He is referring to the fact that the SYS table TS$ is not "deleted from" over time. When you drop a tablespace - it remains in TS$ (but not in the dictionary views)
ops$tkyte%ORA11GR1> select tablespace_name from dba_tablespaces;
TABLESPACE_NAME
------------------------------
SYSTEM
SYSAUX
TEMP
USERS
EXAMPLE
ENCRYPTED
CLEAR
T1
T2
BIG_TABLE
TOOLS
DEMO
MSSM
ASSM
UNDOTBS
15 rows selected.
ops$tkyte%ORA11GR1> select name from sys.ts$;
NAME
------------------------------
ASSM
BIG_TABLE
CLEAR
DEMO
ENCRYPTED
EXAMPLE
MSSM
RO
RW
SYSAUX
SYSTEM
T1
T2
TDE_TEST
TEMP
TEST
TOOLS
UNDOTBS
UNDOTBS1
UNDOTBS2
USERS
21 rows selected.
Now, in most normal 'use cases', this is just fine, this table TS$ never gets really huge.
But if you were to do something like "every day, create a new tablespace named after tomorrow's date - like TS_20090612 - and create a new partition PART_20090612 in it for a large partitioned table, that is destined to hold the data for 12-jun-2009. Then, find the oldest partition (say PART_20080611 - last year) and drop that partition and drop that tablespace.
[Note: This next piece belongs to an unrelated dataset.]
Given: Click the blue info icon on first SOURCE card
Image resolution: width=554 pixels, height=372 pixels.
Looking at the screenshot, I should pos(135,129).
The tablespace row in TS$ would stick around - you would have hundreds, then thousands, then 10's of thousands of entries over time. The background processes of Oracle will come in from time to time and query this table - employing a full scan against it.
If you have thousands of entries in there relating to tablespaces that no longer exists, the full scan will consume measurable resources.
If you 'reuse' tablespace names - this will not happen.